(Data listing)
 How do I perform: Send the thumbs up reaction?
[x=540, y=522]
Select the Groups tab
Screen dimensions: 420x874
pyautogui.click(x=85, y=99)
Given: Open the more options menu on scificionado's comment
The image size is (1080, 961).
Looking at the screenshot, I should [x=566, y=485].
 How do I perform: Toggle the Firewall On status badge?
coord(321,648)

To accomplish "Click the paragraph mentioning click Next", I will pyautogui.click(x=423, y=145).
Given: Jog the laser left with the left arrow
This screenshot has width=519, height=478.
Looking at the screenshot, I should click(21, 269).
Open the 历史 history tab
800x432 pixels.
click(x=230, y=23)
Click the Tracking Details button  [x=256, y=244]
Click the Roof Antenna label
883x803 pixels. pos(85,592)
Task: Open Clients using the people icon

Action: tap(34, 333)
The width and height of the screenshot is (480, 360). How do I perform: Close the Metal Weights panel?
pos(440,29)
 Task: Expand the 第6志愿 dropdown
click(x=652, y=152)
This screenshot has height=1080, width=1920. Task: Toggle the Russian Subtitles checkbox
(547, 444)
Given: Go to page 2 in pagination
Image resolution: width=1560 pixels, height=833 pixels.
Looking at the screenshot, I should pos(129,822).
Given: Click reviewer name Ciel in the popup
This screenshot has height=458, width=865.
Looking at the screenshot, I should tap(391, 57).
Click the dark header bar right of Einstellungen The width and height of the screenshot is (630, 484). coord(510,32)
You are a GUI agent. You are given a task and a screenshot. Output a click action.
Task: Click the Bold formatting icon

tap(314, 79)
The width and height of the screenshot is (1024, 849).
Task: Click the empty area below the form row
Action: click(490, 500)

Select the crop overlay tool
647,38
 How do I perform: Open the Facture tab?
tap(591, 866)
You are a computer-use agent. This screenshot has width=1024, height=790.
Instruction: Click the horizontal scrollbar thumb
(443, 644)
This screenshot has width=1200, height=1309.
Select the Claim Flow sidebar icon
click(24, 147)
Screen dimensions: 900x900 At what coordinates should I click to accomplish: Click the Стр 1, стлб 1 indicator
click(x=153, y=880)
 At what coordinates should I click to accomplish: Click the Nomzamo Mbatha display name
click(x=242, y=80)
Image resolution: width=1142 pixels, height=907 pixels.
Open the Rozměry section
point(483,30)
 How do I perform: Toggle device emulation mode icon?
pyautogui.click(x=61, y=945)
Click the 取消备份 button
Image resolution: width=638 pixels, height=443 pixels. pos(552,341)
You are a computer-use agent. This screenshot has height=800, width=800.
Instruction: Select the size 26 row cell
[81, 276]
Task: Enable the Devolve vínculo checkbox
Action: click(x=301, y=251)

(Problem requirements) Could you repeat exactly the lines above from the line with "has width=1024, height=790." up to and including the line with "has height=800, width=800.", and only those?

(Expected answer)
You are a computer-use agent. This screenshot has width=1024, height=790.
Instruction: Click the horizontal scrollbar thumb
(443, 644)
This screenshot has width=1200, height=1309.
Select the Claim Flow sidebar icon
click(24, 147)
Screen dimensions: 900x900 At what coordinates should I click to accomplish: Click the Стр 1, стлб 1 indicator
click(x=153, y=880)
 At what coordinates should I click to accomplish: Click the Nomzamo Mbatha display name
click(x=242, y=80)
Image resolution: width=1142 pixels, height=907 pixels.
Open the Rozměry section
point(483,30)
 How do I perform: Toggle device emulation mode icon?
pyautogui.click(x=61, y=945)
Click the 取消备份 button
Image resolution: width=638 pixels, height=443 pixels. pos(552,341)
You are a computer-use agent. This screenshot has height=800, width=800.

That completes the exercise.